--- START ---

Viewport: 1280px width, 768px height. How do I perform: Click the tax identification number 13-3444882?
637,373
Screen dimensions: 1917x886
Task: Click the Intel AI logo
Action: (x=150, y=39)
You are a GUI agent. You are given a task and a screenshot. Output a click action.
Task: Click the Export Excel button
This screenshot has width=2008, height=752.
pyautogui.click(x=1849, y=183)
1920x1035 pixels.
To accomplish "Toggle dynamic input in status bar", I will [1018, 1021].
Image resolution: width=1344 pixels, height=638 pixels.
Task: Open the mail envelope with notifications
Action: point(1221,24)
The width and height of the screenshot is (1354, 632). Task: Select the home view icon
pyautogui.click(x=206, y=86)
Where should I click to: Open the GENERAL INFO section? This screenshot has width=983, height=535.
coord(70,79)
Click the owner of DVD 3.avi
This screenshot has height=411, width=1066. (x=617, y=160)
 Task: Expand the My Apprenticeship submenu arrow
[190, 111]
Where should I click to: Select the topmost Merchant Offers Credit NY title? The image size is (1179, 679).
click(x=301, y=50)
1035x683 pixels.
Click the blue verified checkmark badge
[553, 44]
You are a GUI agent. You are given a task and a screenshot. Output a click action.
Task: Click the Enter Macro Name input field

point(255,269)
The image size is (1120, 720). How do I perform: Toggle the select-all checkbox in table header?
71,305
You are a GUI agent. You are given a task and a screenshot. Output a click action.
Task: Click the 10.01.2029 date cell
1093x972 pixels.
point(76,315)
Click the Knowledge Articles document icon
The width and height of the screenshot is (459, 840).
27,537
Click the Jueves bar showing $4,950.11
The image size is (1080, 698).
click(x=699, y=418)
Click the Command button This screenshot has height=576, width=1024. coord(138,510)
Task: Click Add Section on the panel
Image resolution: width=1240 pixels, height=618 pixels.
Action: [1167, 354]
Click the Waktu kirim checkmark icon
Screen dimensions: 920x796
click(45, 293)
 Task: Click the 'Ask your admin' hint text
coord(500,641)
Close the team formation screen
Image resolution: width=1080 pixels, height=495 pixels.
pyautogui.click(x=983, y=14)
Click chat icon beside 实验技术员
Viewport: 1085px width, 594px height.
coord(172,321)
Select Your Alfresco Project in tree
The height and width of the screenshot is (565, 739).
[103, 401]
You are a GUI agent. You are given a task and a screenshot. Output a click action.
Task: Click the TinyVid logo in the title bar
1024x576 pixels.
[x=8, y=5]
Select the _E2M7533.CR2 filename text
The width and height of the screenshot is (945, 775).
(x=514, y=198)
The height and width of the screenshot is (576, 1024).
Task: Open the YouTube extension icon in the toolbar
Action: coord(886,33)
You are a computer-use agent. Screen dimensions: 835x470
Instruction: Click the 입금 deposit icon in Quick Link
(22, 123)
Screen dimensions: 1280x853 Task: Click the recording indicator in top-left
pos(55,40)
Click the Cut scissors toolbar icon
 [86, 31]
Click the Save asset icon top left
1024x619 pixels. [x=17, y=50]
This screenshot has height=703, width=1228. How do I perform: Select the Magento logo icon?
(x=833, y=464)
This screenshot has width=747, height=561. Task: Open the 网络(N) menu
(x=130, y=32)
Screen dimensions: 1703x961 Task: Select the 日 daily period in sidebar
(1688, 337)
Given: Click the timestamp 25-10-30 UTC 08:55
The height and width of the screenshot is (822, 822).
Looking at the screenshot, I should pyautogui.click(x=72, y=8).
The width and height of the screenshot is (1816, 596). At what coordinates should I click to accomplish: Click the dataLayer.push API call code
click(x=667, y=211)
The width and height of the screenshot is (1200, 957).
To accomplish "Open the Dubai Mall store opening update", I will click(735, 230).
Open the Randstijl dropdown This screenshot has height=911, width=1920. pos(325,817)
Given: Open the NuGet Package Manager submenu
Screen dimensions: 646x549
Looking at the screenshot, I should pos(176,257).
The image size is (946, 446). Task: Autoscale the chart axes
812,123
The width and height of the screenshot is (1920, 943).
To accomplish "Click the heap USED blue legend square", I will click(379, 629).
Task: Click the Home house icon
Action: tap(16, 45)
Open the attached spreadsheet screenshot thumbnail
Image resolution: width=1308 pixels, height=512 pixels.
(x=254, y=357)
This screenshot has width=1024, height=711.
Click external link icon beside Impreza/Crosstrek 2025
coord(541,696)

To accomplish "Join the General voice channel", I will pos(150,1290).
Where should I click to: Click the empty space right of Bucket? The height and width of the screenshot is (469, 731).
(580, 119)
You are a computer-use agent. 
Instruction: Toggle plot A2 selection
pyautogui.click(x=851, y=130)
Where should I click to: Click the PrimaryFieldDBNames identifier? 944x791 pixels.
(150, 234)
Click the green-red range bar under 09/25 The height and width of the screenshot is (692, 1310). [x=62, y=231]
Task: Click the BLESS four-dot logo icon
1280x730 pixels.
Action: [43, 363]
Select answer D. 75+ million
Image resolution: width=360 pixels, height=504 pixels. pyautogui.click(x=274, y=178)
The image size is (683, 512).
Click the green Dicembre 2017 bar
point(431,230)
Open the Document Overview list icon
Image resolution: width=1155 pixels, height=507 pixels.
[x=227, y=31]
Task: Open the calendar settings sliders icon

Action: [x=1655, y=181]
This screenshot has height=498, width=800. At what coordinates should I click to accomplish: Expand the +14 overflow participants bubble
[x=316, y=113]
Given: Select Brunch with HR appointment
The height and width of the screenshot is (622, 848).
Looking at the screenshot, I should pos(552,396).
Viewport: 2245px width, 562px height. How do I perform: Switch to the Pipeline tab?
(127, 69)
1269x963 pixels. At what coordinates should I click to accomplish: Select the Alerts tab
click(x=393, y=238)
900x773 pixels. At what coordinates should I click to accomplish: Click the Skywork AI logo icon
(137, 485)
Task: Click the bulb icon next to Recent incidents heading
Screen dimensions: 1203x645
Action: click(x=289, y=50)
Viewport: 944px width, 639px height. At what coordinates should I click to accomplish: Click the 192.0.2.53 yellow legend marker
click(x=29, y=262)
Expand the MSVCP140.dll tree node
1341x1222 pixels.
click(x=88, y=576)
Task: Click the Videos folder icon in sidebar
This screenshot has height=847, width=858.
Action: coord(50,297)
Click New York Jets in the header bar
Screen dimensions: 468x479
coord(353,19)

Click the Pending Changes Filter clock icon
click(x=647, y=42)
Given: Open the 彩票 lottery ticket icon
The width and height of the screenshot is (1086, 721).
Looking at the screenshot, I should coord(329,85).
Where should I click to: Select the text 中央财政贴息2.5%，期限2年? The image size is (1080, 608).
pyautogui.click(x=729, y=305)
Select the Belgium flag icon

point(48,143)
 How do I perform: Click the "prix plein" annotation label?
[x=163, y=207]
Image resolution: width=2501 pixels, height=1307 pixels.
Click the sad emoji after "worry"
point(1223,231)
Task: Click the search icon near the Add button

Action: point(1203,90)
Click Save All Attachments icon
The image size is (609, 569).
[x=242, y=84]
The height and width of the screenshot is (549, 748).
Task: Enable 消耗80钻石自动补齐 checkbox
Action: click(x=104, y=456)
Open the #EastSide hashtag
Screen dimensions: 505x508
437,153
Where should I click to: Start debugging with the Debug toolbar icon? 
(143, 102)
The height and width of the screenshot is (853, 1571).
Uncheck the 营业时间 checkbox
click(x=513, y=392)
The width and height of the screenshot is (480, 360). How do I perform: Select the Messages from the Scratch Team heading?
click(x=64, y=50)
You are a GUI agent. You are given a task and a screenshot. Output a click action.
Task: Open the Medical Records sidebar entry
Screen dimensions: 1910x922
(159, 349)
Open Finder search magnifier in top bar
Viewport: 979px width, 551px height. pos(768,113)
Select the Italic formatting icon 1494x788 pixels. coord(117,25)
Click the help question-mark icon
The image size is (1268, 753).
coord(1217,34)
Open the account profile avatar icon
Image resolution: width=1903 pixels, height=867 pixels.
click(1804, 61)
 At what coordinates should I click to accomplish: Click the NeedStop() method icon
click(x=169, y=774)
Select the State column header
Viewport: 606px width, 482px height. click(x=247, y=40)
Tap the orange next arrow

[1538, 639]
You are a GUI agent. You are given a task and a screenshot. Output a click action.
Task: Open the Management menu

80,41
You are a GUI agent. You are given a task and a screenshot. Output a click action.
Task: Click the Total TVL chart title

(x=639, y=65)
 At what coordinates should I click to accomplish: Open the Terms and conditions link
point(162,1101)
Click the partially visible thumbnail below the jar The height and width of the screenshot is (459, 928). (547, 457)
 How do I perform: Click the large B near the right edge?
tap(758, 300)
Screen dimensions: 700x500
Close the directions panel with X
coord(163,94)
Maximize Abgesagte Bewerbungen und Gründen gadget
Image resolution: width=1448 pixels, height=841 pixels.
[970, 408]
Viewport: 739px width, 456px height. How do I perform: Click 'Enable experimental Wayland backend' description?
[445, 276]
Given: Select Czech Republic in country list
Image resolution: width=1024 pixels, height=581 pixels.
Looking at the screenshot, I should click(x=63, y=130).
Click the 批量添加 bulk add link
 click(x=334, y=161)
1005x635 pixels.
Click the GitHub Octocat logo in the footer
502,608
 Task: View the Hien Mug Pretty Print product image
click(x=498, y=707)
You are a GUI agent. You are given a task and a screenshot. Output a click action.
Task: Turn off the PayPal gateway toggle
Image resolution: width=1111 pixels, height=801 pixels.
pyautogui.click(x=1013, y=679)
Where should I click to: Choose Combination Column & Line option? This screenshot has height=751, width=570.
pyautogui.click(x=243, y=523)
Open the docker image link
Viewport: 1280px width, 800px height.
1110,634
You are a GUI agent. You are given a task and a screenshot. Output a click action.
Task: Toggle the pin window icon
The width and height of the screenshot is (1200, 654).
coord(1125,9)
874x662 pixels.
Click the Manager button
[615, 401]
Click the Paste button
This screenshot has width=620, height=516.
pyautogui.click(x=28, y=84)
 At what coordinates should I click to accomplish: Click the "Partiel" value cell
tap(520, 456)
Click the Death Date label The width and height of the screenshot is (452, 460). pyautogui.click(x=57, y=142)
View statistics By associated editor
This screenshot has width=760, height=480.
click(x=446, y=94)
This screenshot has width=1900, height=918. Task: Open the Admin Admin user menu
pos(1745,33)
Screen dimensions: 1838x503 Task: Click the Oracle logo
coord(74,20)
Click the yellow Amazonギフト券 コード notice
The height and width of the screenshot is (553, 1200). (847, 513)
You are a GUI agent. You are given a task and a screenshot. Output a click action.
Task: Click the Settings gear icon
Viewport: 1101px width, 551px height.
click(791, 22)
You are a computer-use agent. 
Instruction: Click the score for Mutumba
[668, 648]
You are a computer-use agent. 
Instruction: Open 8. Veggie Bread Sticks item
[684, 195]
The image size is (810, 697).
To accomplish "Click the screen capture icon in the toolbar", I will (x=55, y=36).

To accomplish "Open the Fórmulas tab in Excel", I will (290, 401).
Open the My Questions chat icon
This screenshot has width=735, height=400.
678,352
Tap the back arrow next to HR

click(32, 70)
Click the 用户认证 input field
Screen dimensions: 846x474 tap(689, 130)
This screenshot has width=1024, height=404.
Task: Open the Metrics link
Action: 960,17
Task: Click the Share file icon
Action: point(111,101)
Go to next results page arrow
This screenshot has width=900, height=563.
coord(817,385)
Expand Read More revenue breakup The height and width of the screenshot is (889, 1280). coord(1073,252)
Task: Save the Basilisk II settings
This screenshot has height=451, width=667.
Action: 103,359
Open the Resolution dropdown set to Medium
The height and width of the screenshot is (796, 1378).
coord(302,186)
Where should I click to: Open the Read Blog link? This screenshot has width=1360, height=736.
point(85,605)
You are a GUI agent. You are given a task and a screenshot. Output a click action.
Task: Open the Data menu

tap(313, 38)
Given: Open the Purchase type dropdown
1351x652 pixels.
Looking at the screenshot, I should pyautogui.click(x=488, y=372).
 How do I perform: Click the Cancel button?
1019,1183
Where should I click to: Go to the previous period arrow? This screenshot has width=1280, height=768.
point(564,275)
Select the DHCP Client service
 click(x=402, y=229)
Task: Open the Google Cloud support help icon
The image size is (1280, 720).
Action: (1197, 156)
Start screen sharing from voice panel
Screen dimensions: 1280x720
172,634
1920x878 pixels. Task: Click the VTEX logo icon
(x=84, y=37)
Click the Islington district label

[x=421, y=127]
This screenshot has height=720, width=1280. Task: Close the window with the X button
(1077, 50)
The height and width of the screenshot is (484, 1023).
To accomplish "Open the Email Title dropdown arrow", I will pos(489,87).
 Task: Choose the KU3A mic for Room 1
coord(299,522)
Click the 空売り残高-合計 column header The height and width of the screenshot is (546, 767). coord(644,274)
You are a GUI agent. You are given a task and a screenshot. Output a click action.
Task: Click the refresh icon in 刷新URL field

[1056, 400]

--- END ---

→ **What you will do**
Look through the records and copy down every line that holds "thumbnail".

→ **Response**
Open the attached spreadsheet screenshot thumbnail
Click the partially visible thumbnail below the jar The height and width of the screenshot is (459, 928). (547, 457)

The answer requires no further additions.